Don’t judge a book by its movie

I did not come up with this title but heard my mom and sister mention it while going through some magazines. It really hit home as watched “The Golden Compass” a few nights back. It was coming on cable and Ankit was excited as he loved the book it was based on. We all sat with him and then through the movies heard him sigh, exclaim, moan and groan and then finally, exasperated, he threw himself back on the bean bag and wailed –“They left the best parts out and this is not the ending. What did they do to the book? Why? Why? Why?” I had heard the same words while accompanying him to the Harry Potter movies.

I prefer to read either the book or watch the movie. While watching “Lord of the Rings” I was amazed by the sheer cinematography – the scenery, the computer generated realism – while friends that had read the book like it was the Bible shook their head in despair. There are many pages dedicated to the differences between the book and the movie and Gary Appenzeller has done a great job in detailing the difference on his page. I love his take on why we get disappointed -

“It would be an interesting study if somehow we could quantify this disappointment of readers when they see the movie adaptation and find out whether changes to the story in a certain book (for the purposes of adaptation to the screen) matter less to its readers, while changes to the story in another book have a greater effect on its readers.  I believe some books matter more to their readers than others.”

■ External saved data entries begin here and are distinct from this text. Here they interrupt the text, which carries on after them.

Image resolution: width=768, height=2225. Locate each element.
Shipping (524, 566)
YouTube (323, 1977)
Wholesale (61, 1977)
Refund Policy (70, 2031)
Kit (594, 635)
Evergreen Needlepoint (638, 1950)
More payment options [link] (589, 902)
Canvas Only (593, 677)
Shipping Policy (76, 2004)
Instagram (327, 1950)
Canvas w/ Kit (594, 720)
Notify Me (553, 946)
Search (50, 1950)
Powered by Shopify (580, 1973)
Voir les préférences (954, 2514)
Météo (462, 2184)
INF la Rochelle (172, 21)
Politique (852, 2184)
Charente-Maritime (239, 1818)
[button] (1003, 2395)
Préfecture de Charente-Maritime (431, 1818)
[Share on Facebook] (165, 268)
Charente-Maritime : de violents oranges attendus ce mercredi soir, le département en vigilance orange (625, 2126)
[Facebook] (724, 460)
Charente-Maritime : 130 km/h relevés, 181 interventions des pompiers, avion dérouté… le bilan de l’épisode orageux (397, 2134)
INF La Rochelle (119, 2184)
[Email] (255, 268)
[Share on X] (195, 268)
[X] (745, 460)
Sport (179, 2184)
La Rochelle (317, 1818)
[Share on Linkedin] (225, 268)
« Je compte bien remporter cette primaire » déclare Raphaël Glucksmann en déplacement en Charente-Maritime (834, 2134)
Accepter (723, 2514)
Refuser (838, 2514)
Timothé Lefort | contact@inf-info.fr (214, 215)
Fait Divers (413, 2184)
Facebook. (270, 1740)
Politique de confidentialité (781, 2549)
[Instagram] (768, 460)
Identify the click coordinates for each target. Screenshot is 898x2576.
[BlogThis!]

I think the length of the book has to do with it too. The Golden Compass, Harry Potter, Lord of the Rings, all require some time investment. So, it is hard to take hours of mental picture painting and replace it by one painted by the movie adaption. An adaption constrained by budgets, technological and time constrains. For example,  I loved the take on Rapunzel in Tangled – they did an exceptional job at making it a worth watch for all ages and gender – and I did not hear one complain on the story's "adaption".

 At home, Ankit has handed me the sequel to “The Golden Compass”. I am sure this is to ensure he has someone the join in the lamenting if a sequel is ever produced but more so to ensure I know what a great book it is. He really does not want me to believe the movie was the book. He has painted too good a picture of the series in his head.

1 comment:

  1. I rarely ever watch a movie of a book that I have read, nearly always disappointed.